Matt Fitzpatrick and Will Zalatoris led after the third round with scores of 206, 4-under-par. Zalatoris's 67 was the best round of the day. Jon Rahm was in third place, a stroke behind, with Scottie Scheffler in a group of three a further shot behind. The overnight leaders, Joel Dahmen and Collin Morikawa, dropped down the leaderboard with Dahmen scoring 74 and Morikawa 77.

Source:

Final round
Sunday, June 19, 2022

Summary
Beginning the round tied for the lead with Will Zalatoris, Matt Fitzpatrick went two-under-par on his front-nine to take a one-shot advantage into the final nine holes at six-under-par. He then bogeyed the 10th hole and three-putted the 11th for another bogey, to fall back to four-under and two strokes behind the leaders. Fitzpatrick holed a 48-foot birdie putt at the 13th hole, to draw level with Zalatoris and retook sole possession of the lead with a 19-foot putt at the 15th.

Zalatoris bogeyed two of his first three holes and was as many as four shots behind the leaders.
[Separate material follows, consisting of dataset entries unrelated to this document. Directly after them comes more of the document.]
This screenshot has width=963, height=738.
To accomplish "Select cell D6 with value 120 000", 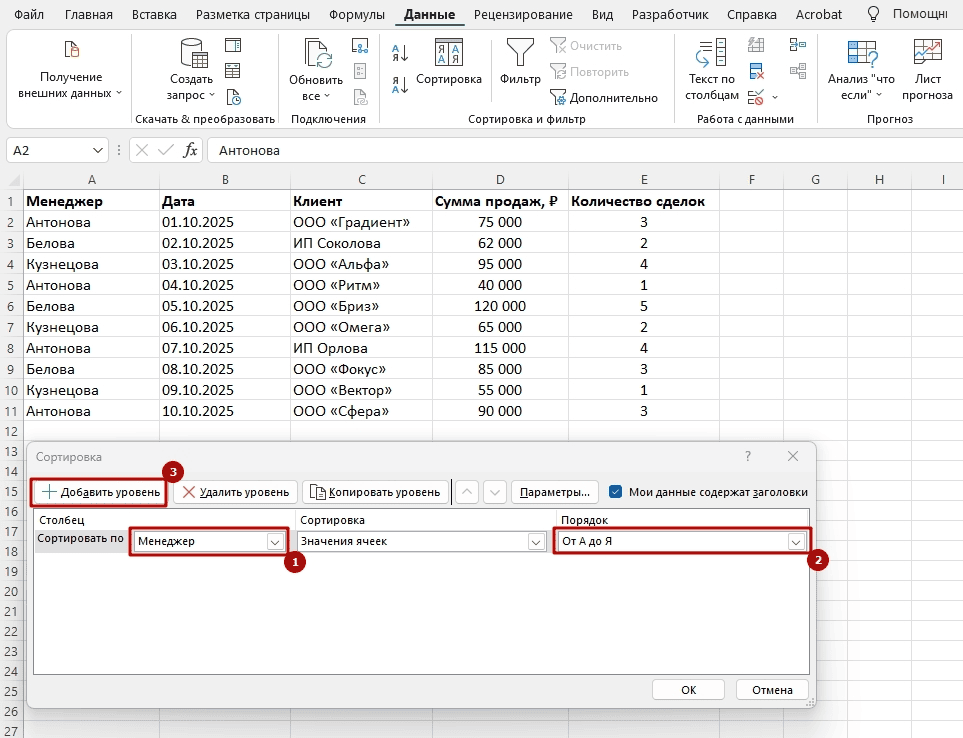I will (499, 306).
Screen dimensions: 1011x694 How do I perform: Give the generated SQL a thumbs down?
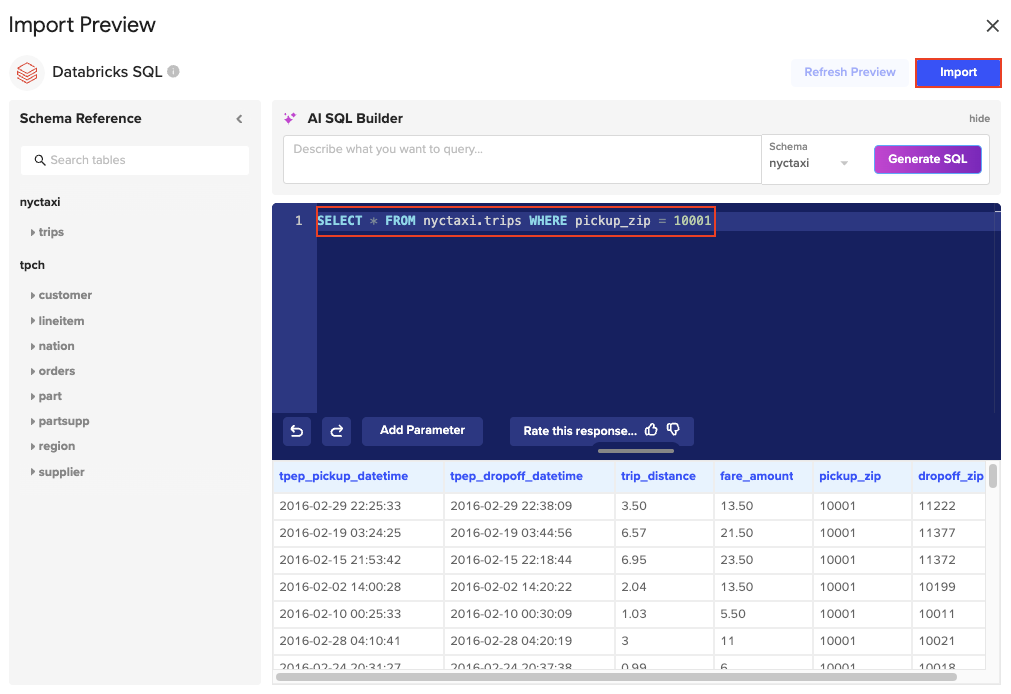tap(674, 429)
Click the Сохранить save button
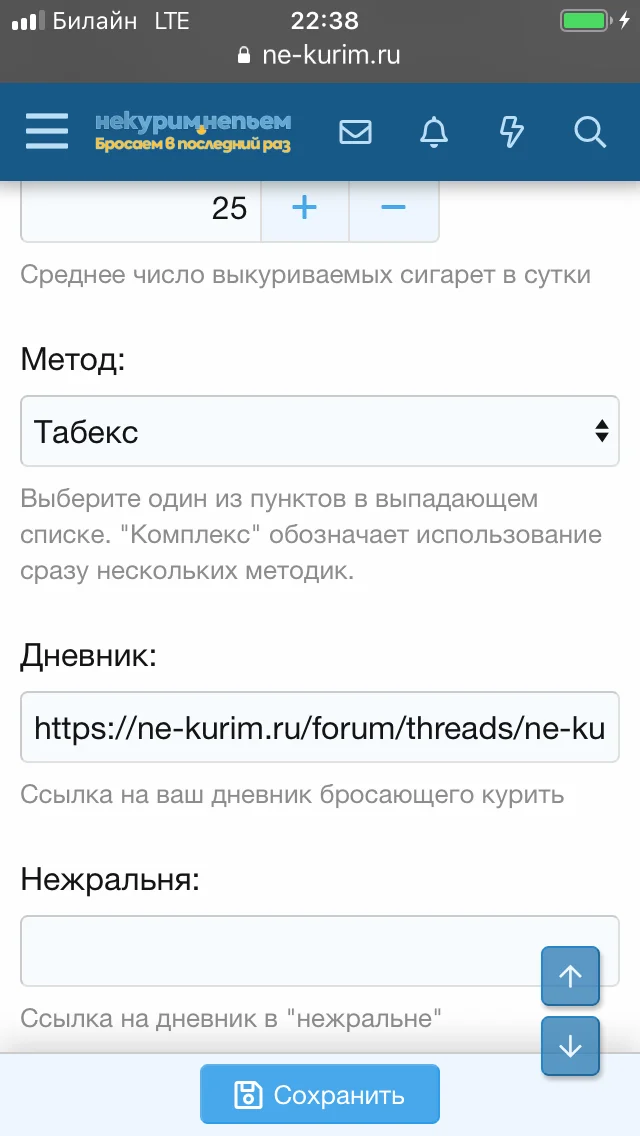Image resolution: width=640 pixels, height=1136 pixels. tap(320, 1094)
He then made three birdies in four holes from the 6th hole to the 9th and took the lead with an 18-foot birdie putt at the 11th hole. He bogeyed the 12th and the 15th, after failing to get up-and-down from a greenside bunker, and fell back to four-under-par, before hitting his tee shot on the par-three 16th hole to six feet and making the putt to get within one of Fitzpatick.
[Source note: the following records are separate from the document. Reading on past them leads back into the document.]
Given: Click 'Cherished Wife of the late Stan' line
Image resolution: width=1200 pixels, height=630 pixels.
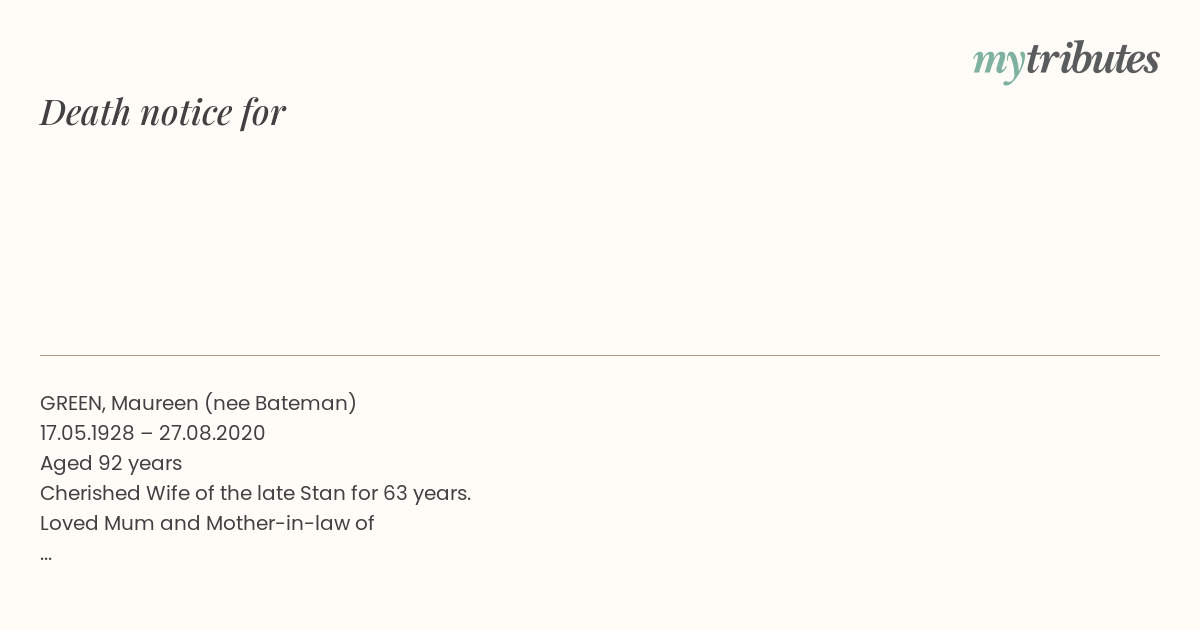Looking at the screenshot, I should 255,493.
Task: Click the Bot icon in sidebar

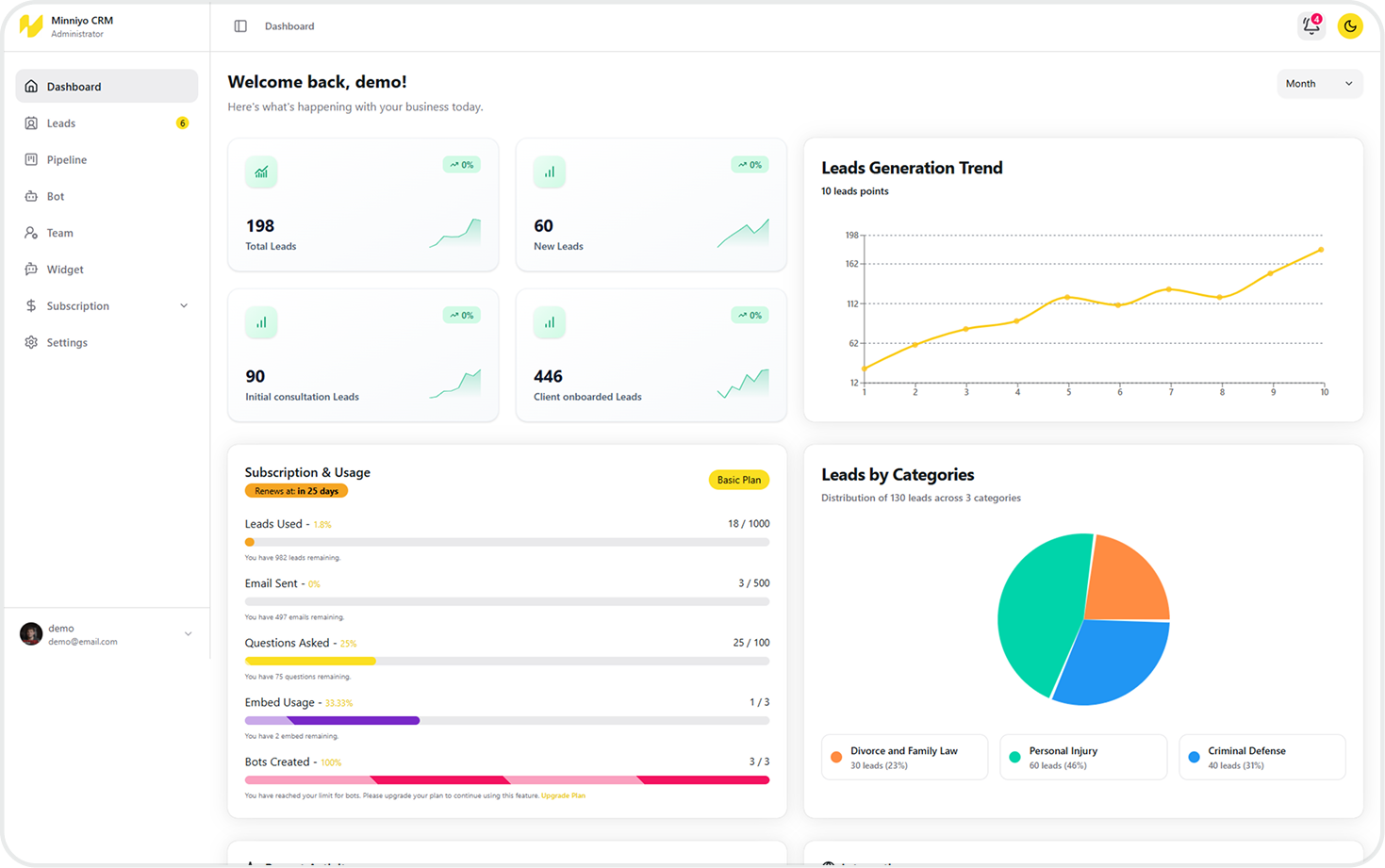Action: click(31, 196)
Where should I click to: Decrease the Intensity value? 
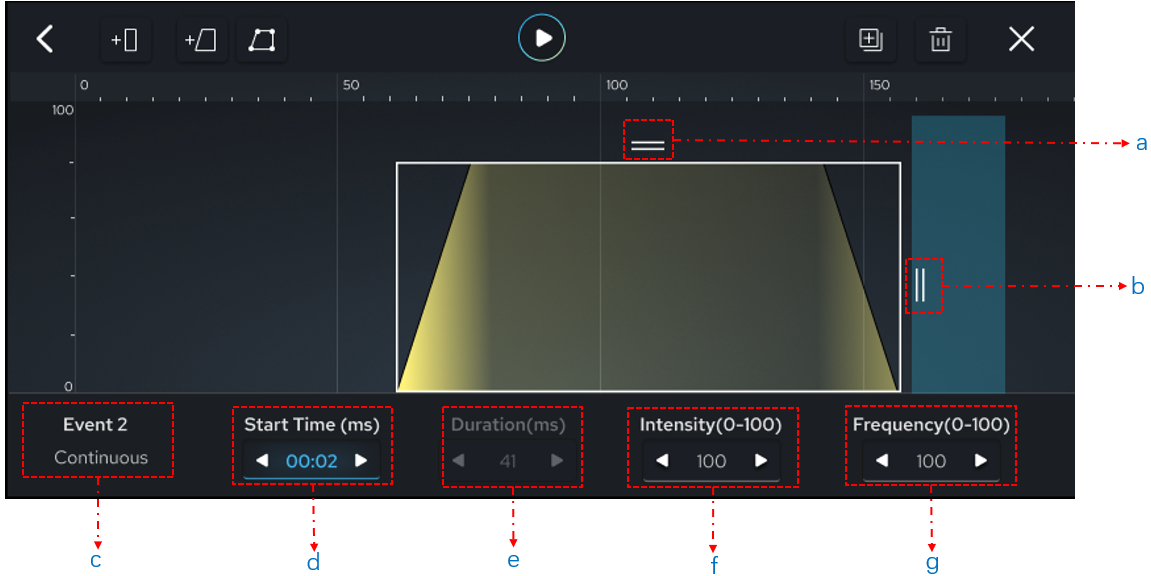tap(660, 461)
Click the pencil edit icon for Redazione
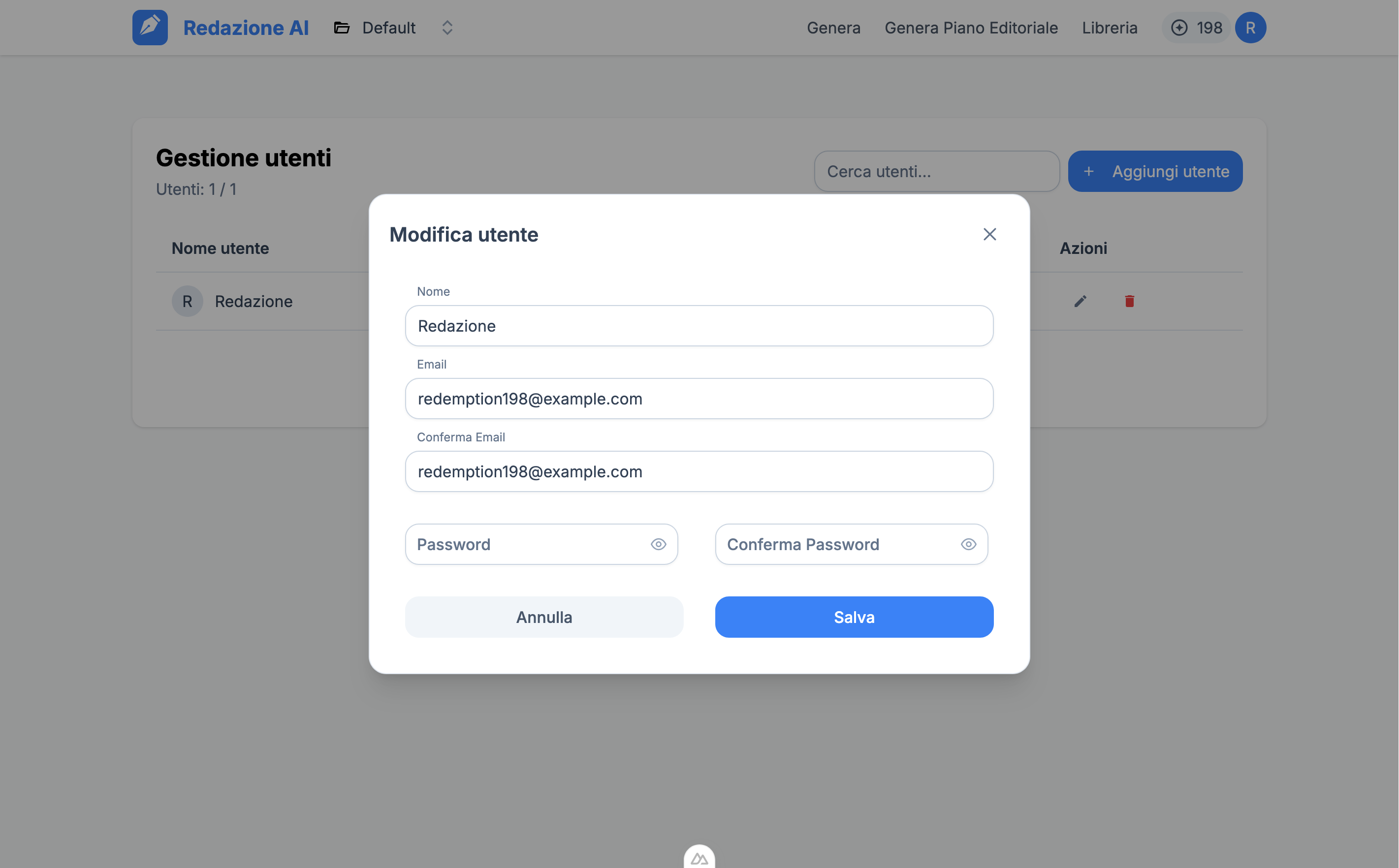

Zalatoris had a 12-foot putt for birdie on the 17th hole to draw level with Fitzpatrick, but missed the putt. With a one-shot lead playing the 18th, Fitzpatrick drove into a fairway bunker and played his second shot 18 feet past the hole. He two-putted for par and a round of 68, two-under-par, to finish at six-under for the tournament. Zalatoris, on a nearly identical line to Fitzpatrick, had a 14-foot putt for birdie that would have forced a playoff but it narrowly slid past the left side of the hole. He finished at five-under-par and his second consecutive runner-up finish in a major championship.
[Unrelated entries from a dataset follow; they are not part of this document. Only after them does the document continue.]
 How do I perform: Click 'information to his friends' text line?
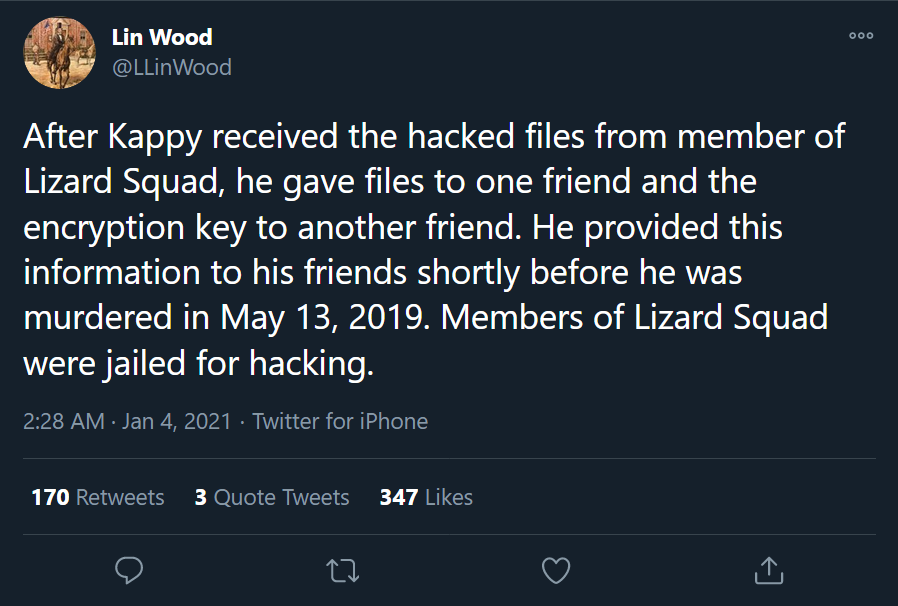click(x=215, y=273)
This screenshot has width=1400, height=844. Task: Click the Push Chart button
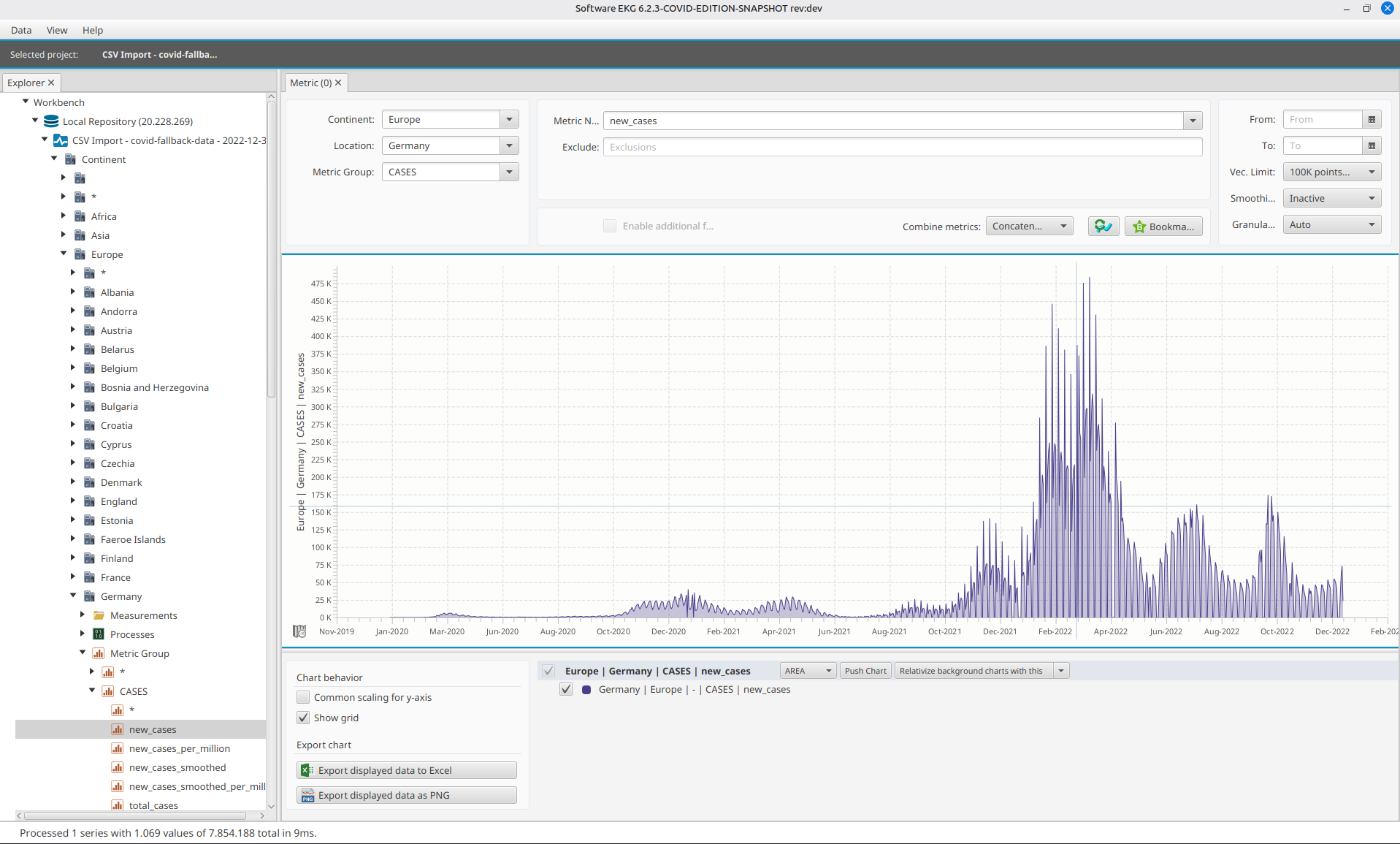click(865, 671)
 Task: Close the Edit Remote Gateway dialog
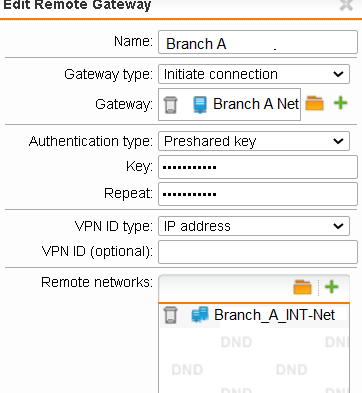(x=346, y=5)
World No. 1 and Masters champion Scottie Scheffler made four birdies in his first six holes to take the lead. He then bogeyed the 10th and three-putted the 11th, where his short par putt lipped out of the cup. Despite a birdie on the 17th, Scheffler finished at five-under-par, tied with Zalatoris and narrowly missing becoming only the seventh player to win both the Masters and U.S. Open in the same year.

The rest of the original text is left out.